Believe it or not, I don’t write/rant about everything that annoys me. I do, with very limited success, try to present a balanced picture of life as I know it. But. I am 100% losing my shit today.
We are traveling. Our family has had the opportunity to travel. A lot. But, thanks to our record setting level of dysfunction, we can never seem to board a plane without the process making me want to gouge my eyeballs out.
Packing. I’m told there are people who enjoy it. Sadly, none of them live in my house. The days leading up to a trip typically consist of denial and procrastination.
Elise, in her defense, is coming to a point where she’s a little more organized, and does pretty well with writing out a packing list and proceeding accordingly. She also gets ample help from her task master pal Izzi who keeps her focused. If we could get to a point where she didn’t have to ask me where 70% of the listed items are, we’d be cooking with gas, but we ain’t there. And it drives me bananas.
Jerod refuses to travel with anything other than a backpack. Which is great, unless it leaves him without room to pack clothes for a wedding when the trip is to go to a MOTHER TRUCKING WEDDING. But, hey, no worries. Mom can just throw it in her suitcase. Yeah, her bag’s kinda full, since she packs things like beach towels and sunscreen for the entire family of ungrateful asshats, but WHO CARES?
Chris mercifully packs himself, doesn’t tend to have any trouble locating anything he needs, and generally takes care of himself. But he didn’t pack a single stitch of clothing until this morning. Our flight was scheduled for 9 a.m. I guess I’ll describe that as ballsy. It’s all good and well, but last night while I was running around the house like a headless chicken and he was watching netflix with his whiskey glass in hand, he let us know that our packing efforts were stressing him out. I didn’t verbally respond, but GOOD GOD Y’ALL, I may have secretly prayed for him to acquire some sort of horribly itchy and irritating rash in the groin area. But really, that would just mean I’d need to find and pack the itch cream. One problem just leads to another.
The morning of travel is always extra effing special. My children endure the horrible injustice of having to get out of bed before 10 a.m. Jerod deals by moping. Annoying, but at least it’s quiet. Elise chooses the more vocal whine about ALL THE THINGS approach. She can’t say the word mom without it turning into a multi-syllabic plea that sounds like a tortured goat. And everything I do is wrong, wrong, wrong. And when I get randomly selected for an electronics check in the security line, you’d better believe that’s my fault. And if, God forbid, I get a little discombobulated by the extra security and leave my watch behind? Well, then I’m just the sorriest excuse for a human being ever known to planet earth. And then there’s this:
Getting to the airport.
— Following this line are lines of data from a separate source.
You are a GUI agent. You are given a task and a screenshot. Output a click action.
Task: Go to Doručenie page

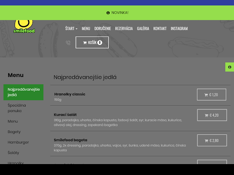[103, 29]
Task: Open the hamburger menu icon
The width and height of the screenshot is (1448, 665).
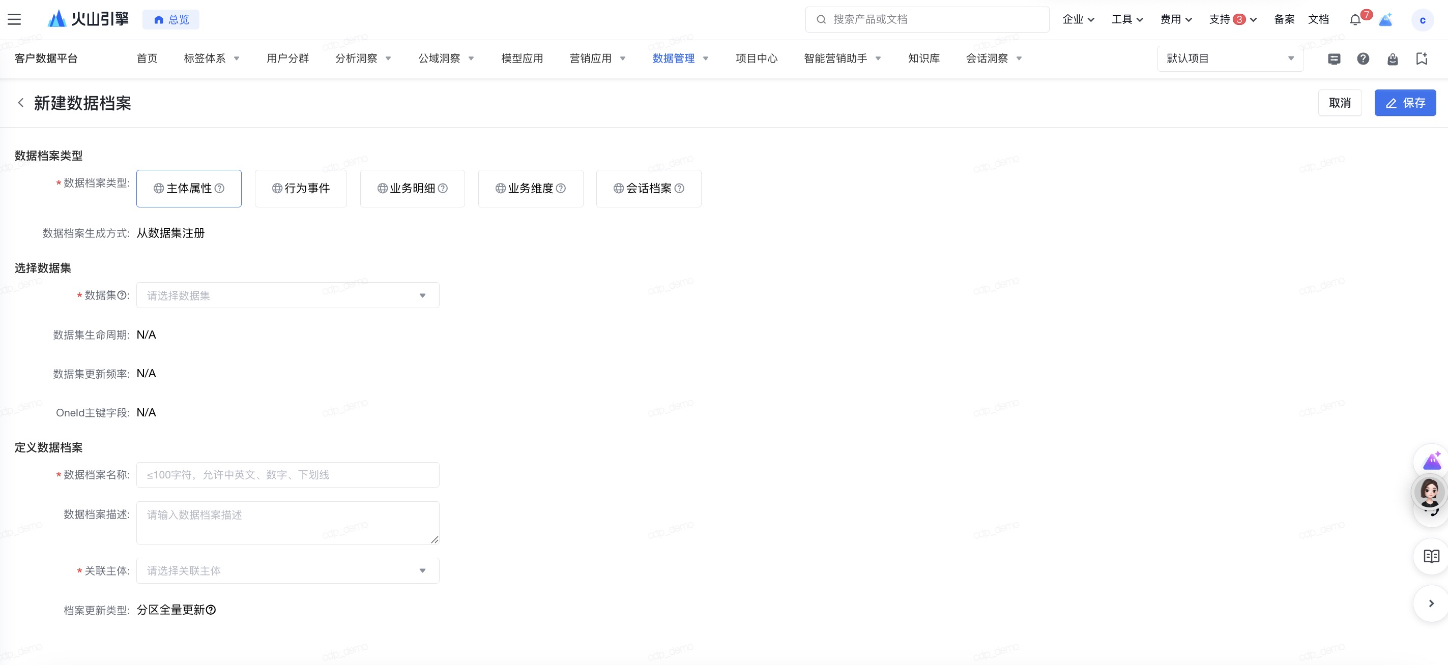Action: pos(14,20)
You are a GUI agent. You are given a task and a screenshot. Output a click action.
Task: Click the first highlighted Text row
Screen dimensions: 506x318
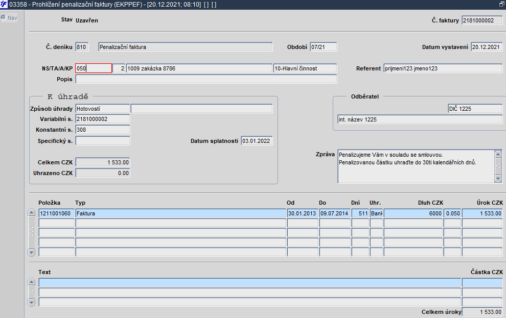(x=250, y=283)
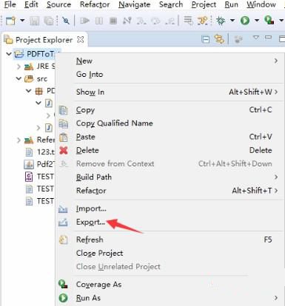285x306 pixels.
Task: Expand the JRE System Library node
Action: (x=19, y=67)
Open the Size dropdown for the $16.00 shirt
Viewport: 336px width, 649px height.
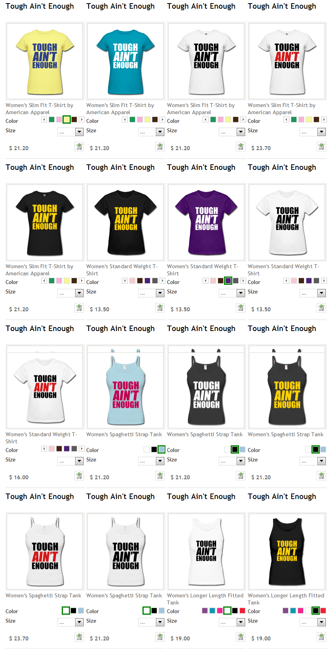(71, 461)
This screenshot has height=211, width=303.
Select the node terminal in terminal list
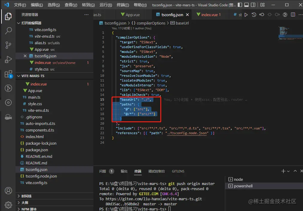[238, 179]
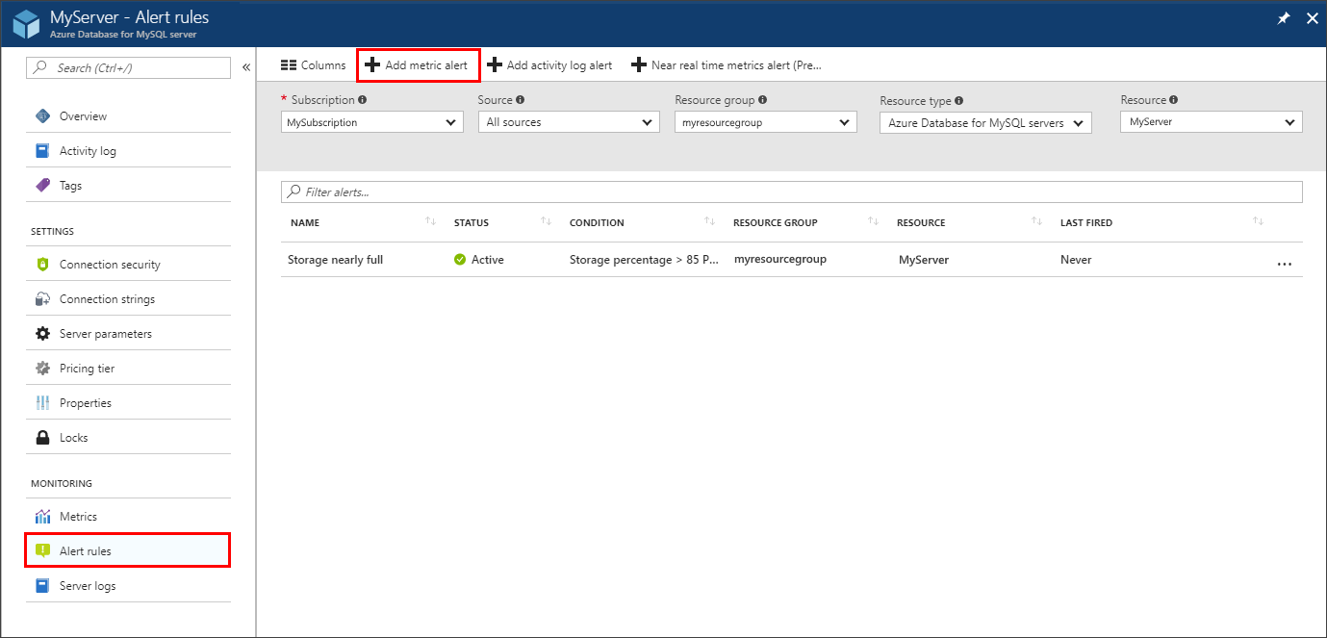Open the MySubscription dropdown

click(x=371, y=122)
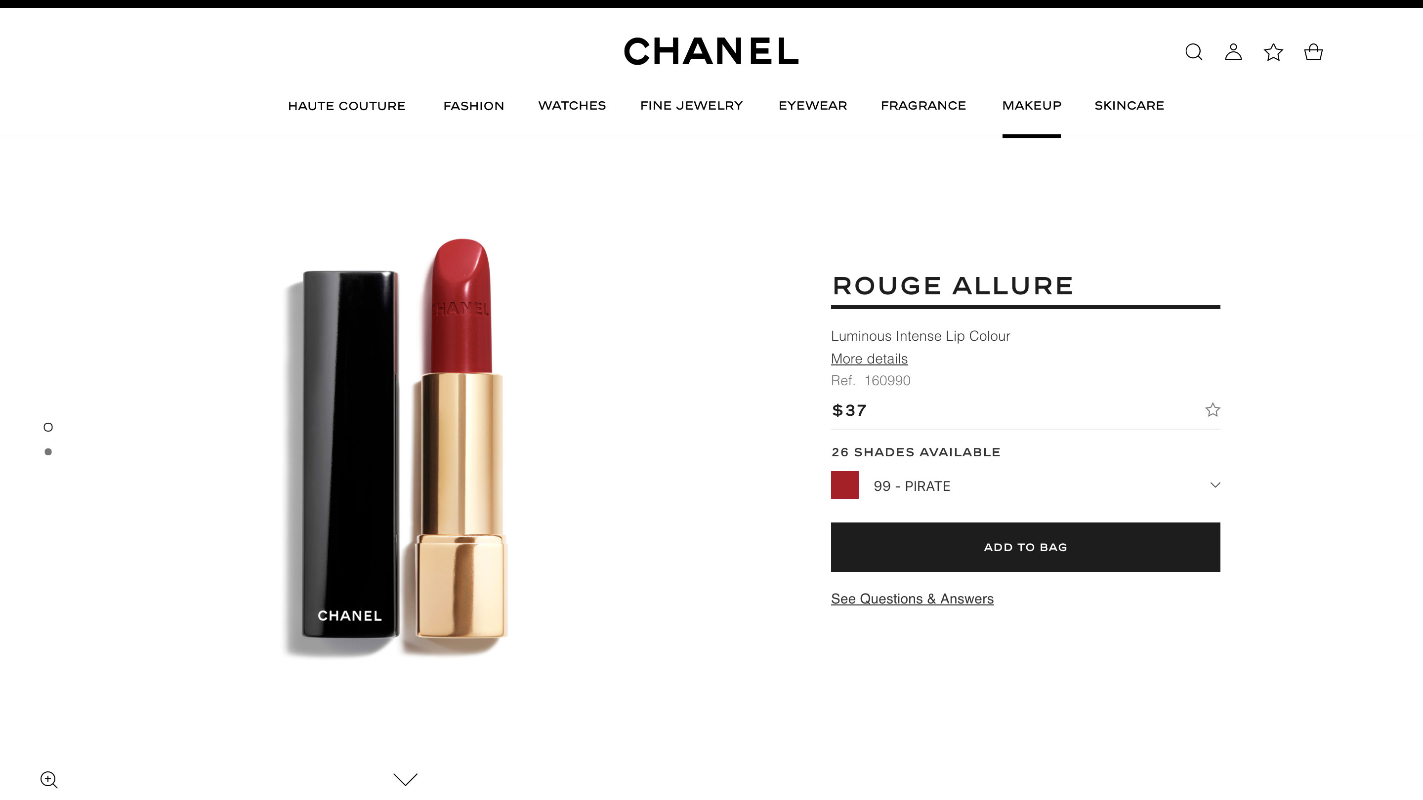Select the second filled image pagination dot
Viewport: 1423px width, 800px height.
pyautogui.click(x=48, y=452)
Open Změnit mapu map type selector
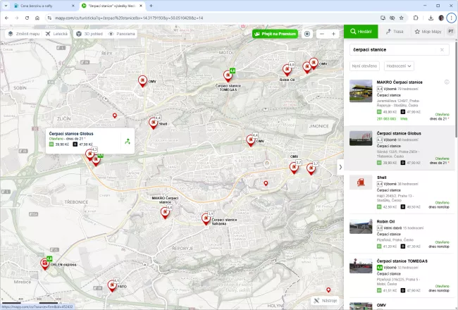The image size is (458, 310). pyautogui.click(x=23, y=33)
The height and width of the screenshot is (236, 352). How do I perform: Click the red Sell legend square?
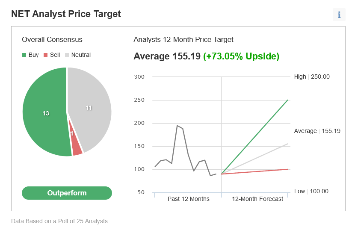coord(46,55)
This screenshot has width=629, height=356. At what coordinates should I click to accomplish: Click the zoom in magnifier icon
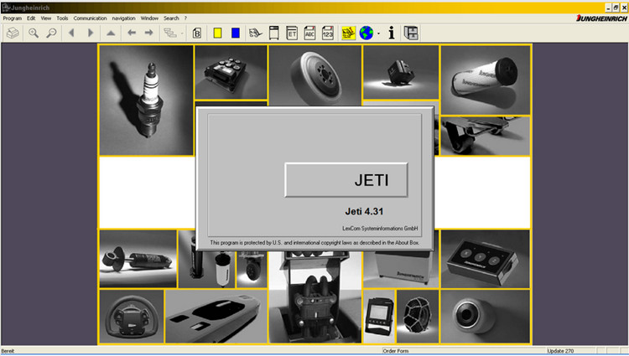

Yes, you’ve heard this refrain from me before. I like to go early. Husband does not. We’ve never missed a flight, so I usually don’t pick this battle. But, at 7:20 this morning (9 a.m. flight, mind you, with at least a 20 minute ride to the airport, maybe more, because rush hour), while he was on a call (don’t even get me started on THAT), I waved my uber app at him and asked if I could go ahead and request a ride.
We got to MSP and were doing ok on time. But then we had to stop in the sky club. Because heaven forbid Chris board a plain without eating watery eggs first. And, while we were in there, the daughter who wishes I’d never been born suddenly wanted me to toast her a bagel. SHE IS 13 YEARS OLD, Y’ALL. But whatevs. I’m here to serve. By the time Chris was appropriately sated, it was about 8:30, and we really needed to get to the gate. Let the speed walking commence. I hate speed walking. I hate doing it. I hate other people doing it. Couldn’t a person just leave the house 20 minutes earlier??!!
We somehow managed to board the plane. We’ve reached our first destination. I’d like to tell you my frustration evaporated once I stowed my carry on and fastened by seatbelt, but I just finished listening to my kids bicker for an hour about who is going to sleep where. The fun is just getting started, y’all. Jesus take the wheel.